不審物発見できる?駅で「ボディチェック」実験 体に触れずにスキャン、刃物や爆発物を検知
さらに、装置に取り付けられた光学カメラに、顔を含めた全身画像を記録することが可能なので、不審者が雑踏にまぎれた場合にも2種類の画像を活用することで所持者の特定が可能だ。
実証実験を企画した国土交通省鉄道局は「旅客の流動を大きく妨げない。(検知波を照射するタイプと比較して)人体に無害である」(危機管理室)ことなどを装置採用の大きな理由にあげた。
ボディスキャナーを運用するのは綜合警備保障(ALSOK)だ。実験公開の初日、霞ケ関駅の現場には6レーンある自動改札の1カ所、改札口約3m手前にデスクトップパソコンの本体ほどの装置が床置きされ、すぐ後ろに女性警備員が立った。

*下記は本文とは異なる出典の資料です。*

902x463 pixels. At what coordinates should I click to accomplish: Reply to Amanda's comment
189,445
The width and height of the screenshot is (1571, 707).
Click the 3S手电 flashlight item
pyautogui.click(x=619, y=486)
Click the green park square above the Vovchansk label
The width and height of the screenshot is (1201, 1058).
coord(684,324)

スキャナーはノートパソコンと接続され、結果はリアルタイムでモニターに反映される。不審物を身に着けていると思われる利用者が発見された場合には、改札内側にいる別の警備員に知らせて、二次検査などの再確認を行う段取りになっている。
混雑時に滞留が発生しないか
朝夕のラッシュ時にも実験を継続し、模擬危険物を身に着けた実験エキストラが一般利用者に紛れ込んでも正確に識別できるかが、実験の最大の目的である。
「危険物の判断が適切にできるか。不審物を身に着けていると思われる利用者に二次検査の声掛けができるのか。混雑時にも利用者の滞留が発生しないかを装置の設置場所なども変えながら検証。利用者、駅のスタッフや警備員などへのアンケートも取りながら検証する」(同社・首都圏営業部)
ただ、設置された自動改札を通過しようとする利用者はすべてデータとして記録されるため、こうした状況を利用者が許容するかどうかも視野に入っている。国交省が提供する装置のサンプル画像にはモザイクがかかっているが「全身画像の顔にモザイクを自動でかける機能はないので、個人情報を取得することになる」(国交省)ためだ。
そのため、国交省は取得した個人情報保護に関する基本指針も定めた。また、装置手前に案内者を配置して、スキャナーの設置された自動改札を通過したくない利用者は回避レーンを案内したり、実験の説明をしたりするなどの対策をとる。